Hi @jwdebelius,
first of all i rerun my workflow with a shorter final trim length in order to keep about 90% of the sequences which did not change the error.
These are the commands I used from import until the error in the regional alignment in V6 occurred. To determine trunc-length i viewed the demultiplexed-seqs artifact and after 180 and 200 the sequence quality drops. I have tried smaller values but the same error occured later on.

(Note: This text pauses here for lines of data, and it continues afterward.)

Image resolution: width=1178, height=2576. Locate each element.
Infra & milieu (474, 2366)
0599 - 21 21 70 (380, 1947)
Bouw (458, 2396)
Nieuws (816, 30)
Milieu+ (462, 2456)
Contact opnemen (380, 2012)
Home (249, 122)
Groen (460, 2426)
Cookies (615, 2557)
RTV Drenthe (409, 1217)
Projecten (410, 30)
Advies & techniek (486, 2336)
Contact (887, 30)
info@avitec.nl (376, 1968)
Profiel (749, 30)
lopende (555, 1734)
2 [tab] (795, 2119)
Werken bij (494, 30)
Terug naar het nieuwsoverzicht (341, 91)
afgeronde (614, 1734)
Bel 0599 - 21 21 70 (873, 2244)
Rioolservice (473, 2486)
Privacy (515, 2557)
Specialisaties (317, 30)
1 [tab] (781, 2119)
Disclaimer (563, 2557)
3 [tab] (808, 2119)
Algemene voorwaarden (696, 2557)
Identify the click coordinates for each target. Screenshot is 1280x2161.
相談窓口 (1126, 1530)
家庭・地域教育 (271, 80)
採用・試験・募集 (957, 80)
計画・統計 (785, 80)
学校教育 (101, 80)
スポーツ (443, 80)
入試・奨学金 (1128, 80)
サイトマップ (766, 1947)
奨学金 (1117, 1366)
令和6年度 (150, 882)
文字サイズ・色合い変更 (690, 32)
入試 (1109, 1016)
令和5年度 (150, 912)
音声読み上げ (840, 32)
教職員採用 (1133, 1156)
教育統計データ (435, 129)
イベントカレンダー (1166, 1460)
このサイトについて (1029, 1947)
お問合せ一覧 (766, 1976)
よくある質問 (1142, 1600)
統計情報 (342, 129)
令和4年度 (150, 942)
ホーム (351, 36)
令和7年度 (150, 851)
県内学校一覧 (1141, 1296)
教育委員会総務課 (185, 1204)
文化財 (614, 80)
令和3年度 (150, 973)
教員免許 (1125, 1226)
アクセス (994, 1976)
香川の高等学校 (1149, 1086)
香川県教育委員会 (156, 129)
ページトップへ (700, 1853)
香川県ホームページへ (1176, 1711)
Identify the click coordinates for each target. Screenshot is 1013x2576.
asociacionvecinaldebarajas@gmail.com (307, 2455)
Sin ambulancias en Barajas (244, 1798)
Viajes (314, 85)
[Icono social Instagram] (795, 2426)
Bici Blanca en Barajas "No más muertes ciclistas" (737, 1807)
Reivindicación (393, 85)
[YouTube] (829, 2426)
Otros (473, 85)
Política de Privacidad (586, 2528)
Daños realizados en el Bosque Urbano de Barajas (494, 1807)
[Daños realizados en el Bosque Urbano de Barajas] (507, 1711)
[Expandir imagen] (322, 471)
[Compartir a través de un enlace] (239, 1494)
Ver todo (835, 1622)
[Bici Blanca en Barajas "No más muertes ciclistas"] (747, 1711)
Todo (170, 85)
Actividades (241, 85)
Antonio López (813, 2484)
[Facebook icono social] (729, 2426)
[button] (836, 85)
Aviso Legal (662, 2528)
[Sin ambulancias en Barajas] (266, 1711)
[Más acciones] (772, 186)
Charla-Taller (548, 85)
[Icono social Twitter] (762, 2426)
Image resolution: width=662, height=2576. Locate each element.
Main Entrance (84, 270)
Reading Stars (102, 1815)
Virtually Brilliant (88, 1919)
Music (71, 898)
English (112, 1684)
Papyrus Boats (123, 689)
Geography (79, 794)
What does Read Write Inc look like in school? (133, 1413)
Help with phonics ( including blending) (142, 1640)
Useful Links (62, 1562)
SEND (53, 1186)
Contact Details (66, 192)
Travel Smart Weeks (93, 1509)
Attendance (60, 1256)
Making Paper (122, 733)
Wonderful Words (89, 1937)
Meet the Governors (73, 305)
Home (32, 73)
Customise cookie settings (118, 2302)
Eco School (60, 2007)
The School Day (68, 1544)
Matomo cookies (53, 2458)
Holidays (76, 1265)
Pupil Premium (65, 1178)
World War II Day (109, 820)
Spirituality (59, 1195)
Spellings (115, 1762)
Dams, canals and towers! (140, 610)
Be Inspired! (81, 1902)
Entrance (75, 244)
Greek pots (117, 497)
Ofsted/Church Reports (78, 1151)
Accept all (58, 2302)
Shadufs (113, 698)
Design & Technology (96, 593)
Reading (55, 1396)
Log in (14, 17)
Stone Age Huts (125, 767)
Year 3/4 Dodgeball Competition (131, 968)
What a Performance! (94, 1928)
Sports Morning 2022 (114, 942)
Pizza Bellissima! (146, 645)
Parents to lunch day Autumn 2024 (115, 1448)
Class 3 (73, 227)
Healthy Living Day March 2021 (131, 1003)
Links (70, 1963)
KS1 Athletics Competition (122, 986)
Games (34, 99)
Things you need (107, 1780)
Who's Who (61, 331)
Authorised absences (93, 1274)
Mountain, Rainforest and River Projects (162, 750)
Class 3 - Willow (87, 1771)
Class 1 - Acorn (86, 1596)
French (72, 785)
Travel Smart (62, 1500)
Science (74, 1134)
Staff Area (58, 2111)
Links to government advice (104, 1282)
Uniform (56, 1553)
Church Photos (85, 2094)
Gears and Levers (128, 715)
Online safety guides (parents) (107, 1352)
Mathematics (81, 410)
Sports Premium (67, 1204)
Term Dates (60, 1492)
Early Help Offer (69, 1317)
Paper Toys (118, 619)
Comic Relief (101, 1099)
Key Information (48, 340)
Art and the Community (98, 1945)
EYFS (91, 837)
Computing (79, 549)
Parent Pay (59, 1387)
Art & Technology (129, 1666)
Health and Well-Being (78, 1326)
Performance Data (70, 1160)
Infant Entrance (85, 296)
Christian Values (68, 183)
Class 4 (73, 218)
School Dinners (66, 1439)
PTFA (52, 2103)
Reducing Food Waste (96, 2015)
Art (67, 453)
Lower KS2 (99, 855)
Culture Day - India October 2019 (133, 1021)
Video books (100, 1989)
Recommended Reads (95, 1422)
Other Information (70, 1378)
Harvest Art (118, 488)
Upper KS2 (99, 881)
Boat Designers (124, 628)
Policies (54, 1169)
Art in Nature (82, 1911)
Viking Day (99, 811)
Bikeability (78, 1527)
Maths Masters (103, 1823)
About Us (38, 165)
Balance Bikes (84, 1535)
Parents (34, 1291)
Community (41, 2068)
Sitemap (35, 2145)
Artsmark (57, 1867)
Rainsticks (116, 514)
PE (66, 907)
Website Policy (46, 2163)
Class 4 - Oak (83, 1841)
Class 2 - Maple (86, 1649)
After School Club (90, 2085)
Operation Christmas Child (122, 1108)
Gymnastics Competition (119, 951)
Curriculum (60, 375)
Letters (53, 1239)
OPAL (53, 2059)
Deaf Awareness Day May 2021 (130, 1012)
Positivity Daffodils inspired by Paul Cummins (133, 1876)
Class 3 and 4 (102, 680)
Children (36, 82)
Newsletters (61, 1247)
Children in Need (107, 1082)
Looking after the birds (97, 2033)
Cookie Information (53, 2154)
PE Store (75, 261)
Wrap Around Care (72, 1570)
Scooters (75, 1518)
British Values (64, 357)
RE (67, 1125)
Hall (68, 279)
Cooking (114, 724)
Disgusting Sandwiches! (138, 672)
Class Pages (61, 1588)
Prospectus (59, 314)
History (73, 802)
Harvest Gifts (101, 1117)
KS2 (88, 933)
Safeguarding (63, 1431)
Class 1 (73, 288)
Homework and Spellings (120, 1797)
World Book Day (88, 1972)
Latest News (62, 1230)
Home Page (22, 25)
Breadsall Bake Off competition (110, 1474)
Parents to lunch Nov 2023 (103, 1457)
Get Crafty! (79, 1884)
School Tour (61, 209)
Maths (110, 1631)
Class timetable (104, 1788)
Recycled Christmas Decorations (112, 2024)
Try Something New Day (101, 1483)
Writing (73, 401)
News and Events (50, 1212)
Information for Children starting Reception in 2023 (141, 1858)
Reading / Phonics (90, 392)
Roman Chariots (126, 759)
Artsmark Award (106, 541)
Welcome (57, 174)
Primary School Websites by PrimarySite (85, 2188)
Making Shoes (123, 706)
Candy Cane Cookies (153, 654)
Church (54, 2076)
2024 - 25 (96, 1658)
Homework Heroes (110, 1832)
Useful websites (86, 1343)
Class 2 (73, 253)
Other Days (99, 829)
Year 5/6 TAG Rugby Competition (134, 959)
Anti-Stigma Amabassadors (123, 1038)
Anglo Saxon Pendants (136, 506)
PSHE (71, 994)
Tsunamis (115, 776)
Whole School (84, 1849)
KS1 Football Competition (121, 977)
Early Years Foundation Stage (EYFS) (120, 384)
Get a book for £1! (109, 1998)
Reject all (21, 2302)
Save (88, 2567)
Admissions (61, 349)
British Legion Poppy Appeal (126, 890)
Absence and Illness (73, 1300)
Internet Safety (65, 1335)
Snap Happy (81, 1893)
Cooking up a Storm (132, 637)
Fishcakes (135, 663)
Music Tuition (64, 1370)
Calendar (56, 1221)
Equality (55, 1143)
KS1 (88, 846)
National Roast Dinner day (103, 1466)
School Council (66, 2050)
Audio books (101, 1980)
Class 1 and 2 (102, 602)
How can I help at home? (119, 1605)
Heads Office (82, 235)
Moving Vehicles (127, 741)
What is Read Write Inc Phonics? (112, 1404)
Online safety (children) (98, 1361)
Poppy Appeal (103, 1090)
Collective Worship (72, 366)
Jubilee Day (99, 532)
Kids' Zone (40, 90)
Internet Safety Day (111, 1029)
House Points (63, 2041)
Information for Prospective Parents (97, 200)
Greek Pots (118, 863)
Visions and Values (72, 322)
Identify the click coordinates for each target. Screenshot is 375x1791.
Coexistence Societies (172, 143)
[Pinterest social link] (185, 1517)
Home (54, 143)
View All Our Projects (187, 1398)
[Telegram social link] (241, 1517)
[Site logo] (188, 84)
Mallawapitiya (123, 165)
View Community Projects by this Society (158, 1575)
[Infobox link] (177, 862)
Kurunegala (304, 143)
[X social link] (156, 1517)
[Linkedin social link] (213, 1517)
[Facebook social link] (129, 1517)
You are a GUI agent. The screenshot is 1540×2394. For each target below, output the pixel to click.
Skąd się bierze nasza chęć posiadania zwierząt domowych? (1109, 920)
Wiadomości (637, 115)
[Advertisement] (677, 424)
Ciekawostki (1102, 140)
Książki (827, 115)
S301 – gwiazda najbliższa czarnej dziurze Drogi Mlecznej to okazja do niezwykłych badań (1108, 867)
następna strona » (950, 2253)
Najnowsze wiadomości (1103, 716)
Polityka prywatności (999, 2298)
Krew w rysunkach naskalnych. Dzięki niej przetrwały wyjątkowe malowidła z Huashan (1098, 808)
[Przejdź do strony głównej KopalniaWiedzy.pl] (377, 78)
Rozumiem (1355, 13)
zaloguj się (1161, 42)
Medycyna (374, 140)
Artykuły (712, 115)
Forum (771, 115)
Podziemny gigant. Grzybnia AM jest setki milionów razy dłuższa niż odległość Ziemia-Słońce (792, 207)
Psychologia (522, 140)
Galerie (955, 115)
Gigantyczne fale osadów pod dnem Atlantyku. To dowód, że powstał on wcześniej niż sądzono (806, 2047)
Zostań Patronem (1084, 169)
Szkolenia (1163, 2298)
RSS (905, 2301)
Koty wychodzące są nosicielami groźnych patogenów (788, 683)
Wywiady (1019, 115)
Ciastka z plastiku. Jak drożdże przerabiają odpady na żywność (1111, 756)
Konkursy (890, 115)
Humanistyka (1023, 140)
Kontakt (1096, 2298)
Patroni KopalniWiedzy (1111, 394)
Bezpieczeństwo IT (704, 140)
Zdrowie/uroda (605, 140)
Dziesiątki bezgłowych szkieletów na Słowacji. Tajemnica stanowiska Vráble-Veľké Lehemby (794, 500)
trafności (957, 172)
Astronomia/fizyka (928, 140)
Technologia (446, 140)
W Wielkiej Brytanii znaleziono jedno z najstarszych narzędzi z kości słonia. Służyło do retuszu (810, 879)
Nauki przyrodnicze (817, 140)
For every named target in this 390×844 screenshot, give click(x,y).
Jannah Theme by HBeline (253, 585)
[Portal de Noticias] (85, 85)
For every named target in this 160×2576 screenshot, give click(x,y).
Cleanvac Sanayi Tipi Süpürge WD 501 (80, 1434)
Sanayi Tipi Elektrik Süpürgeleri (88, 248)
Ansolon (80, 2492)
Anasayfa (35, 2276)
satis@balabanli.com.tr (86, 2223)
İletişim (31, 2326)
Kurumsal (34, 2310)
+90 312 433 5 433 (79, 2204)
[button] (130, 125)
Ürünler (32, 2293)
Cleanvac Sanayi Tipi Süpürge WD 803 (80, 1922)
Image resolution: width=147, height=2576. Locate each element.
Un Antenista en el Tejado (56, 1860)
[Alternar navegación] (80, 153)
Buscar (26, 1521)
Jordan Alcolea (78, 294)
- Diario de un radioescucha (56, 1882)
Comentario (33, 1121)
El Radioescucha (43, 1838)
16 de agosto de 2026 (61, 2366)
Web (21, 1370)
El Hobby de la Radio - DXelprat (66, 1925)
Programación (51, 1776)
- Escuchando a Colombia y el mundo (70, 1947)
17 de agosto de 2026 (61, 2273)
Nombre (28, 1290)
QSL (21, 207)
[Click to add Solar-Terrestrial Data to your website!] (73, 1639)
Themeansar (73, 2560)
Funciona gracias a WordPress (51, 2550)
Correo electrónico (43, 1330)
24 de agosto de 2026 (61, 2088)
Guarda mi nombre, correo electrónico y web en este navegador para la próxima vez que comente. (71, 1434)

I am not quite sure if the cutadapt demux-paired command "--p-mixed-orientation" is necessary or not but again i ran the analysis with TRUE and FALSE and it still led to the error in the regional alignment.
I ran the exact same commands for the V45 region exept adapted trunc lenghts, final trim length and of course primer sequences leading to a viewable alignment_vis_V45 artifact.
- Import
qiime tools import \
--type MultiplexedPairedEndBarcodeInSequence \
--input-path $dirData/sequences/MB-Lib1/ \
--output-path $dirOut/multiplexed-seqs.qza
- Demultiplex by region (same parameters for all regions; due to the multiplexing regime the BC(9nt) plus forward Primer(19nt) act as Barcode so the whole "Barcode" Sequence is 28nt long)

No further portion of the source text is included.